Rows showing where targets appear
• • • •

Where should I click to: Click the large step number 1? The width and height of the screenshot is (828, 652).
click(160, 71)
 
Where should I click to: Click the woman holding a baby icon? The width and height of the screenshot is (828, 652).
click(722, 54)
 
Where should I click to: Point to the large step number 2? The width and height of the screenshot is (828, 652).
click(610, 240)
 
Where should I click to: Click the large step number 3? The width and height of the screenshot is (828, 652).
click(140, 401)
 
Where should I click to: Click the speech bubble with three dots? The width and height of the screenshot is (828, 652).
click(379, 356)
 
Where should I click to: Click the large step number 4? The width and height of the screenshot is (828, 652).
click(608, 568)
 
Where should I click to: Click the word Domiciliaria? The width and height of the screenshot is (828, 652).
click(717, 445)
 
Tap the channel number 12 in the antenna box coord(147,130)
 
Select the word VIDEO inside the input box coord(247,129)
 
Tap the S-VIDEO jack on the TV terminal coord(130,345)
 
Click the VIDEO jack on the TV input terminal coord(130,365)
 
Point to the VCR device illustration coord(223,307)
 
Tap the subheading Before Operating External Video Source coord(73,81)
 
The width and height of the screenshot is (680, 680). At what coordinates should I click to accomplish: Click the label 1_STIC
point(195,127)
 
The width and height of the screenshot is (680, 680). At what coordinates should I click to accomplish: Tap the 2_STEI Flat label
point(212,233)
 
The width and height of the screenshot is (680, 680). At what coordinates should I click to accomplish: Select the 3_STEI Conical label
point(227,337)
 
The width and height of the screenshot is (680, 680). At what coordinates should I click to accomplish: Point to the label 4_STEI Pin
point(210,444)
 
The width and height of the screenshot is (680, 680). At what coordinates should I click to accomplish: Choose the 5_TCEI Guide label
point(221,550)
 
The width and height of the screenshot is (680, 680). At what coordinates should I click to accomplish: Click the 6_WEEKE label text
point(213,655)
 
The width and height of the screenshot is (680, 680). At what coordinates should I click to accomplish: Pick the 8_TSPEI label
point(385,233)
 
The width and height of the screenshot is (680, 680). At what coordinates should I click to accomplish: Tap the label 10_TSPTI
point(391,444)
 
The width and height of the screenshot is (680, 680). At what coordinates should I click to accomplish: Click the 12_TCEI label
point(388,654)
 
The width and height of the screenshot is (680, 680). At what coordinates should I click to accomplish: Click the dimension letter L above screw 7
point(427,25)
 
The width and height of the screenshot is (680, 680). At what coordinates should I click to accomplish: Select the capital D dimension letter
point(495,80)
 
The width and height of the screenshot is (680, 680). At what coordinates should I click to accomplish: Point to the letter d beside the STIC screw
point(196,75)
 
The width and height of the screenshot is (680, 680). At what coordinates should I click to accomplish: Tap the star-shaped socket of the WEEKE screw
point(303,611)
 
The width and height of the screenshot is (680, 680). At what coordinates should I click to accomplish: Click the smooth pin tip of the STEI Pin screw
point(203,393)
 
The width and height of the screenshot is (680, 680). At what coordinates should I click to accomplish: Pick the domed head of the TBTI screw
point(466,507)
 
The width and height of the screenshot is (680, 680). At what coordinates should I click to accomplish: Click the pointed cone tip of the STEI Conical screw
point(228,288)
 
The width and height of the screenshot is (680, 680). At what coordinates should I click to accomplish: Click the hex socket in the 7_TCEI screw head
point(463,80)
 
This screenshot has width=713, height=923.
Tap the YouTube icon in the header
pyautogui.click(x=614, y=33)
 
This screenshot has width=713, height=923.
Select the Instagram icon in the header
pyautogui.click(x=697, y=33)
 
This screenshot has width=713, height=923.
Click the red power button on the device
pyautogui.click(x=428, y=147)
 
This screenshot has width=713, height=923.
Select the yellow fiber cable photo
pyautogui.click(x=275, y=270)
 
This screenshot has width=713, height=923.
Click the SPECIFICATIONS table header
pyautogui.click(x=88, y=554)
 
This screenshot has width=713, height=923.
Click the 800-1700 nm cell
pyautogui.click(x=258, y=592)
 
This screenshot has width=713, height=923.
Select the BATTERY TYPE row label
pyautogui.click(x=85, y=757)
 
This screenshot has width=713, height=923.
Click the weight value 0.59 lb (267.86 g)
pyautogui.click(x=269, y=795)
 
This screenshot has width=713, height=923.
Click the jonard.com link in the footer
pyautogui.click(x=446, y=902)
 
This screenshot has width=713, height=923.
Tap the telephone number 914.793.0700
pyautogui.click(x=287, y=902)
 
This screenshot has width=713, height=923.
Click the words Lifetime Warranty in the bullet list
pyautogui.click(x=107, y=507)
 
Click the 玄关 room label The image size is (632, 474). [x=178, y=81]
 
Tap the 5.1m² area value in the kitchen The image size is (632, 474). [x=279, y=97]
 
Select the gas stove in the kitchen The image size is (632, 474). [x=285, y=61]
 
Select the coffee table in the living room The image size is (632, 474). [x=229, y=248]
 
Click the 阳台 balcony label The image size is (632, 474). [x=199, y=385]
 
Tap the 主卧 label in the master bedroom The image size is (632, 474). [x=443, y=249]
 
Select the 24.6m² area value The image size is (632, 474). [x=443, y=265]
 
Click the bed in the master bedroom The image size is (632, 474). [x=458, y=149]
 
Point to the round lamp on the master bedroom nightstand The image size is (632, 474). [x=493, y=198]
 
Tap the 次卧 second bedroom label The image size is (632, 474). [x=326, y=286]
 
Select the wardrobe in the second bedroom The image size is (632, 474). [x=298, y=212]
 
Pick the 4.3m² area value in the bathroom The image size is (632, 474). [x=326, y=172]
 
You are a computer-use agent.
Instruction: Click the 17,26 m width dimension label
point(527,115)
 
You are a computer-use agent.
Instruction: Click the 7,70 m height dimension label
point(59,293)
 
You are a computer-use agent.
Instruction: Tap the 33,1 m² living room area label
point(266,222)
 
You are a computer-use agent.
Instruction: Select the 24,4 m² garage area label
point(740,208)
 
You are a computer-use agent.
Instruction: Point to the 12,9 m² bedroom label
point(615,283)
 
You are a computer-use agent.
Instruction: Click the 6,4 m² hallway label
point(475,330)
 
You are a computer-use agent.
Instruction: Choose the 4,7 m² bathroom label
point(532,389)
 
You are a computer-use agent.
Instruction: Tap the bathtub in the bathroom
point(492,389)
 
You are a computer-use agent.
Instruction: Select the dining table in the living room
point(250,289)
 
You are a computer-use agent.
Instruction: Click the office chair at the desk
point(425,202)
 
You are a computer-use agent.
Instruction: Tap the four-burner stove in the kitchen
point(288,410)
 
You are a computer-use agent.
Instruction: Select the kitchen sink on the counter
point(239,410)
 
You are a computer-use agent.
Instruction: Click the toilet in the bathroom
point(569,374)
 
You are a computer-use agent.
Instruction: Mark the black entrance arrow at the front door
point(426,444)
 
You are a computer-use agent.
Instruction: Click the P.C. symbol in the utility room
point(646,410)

• • • •

Directions for this task: Return the records unchanged from the line with "Where should I click to: Point" up to and including the line with "click(379, 356)". Include only those lines.

Expected output:
Where should I click to: Point to the large step number 2? The width and height of the screenshot is (828, 652).
click(610, 240)
 
Where should I click to: Click the large step number 3? The width and height of the screenshot is (828, 652).
click(140, 401)
 
Where should I click to: Click the speech bubble with three dots? The width and height of the screenshot is (828, 652).
click(379, 356)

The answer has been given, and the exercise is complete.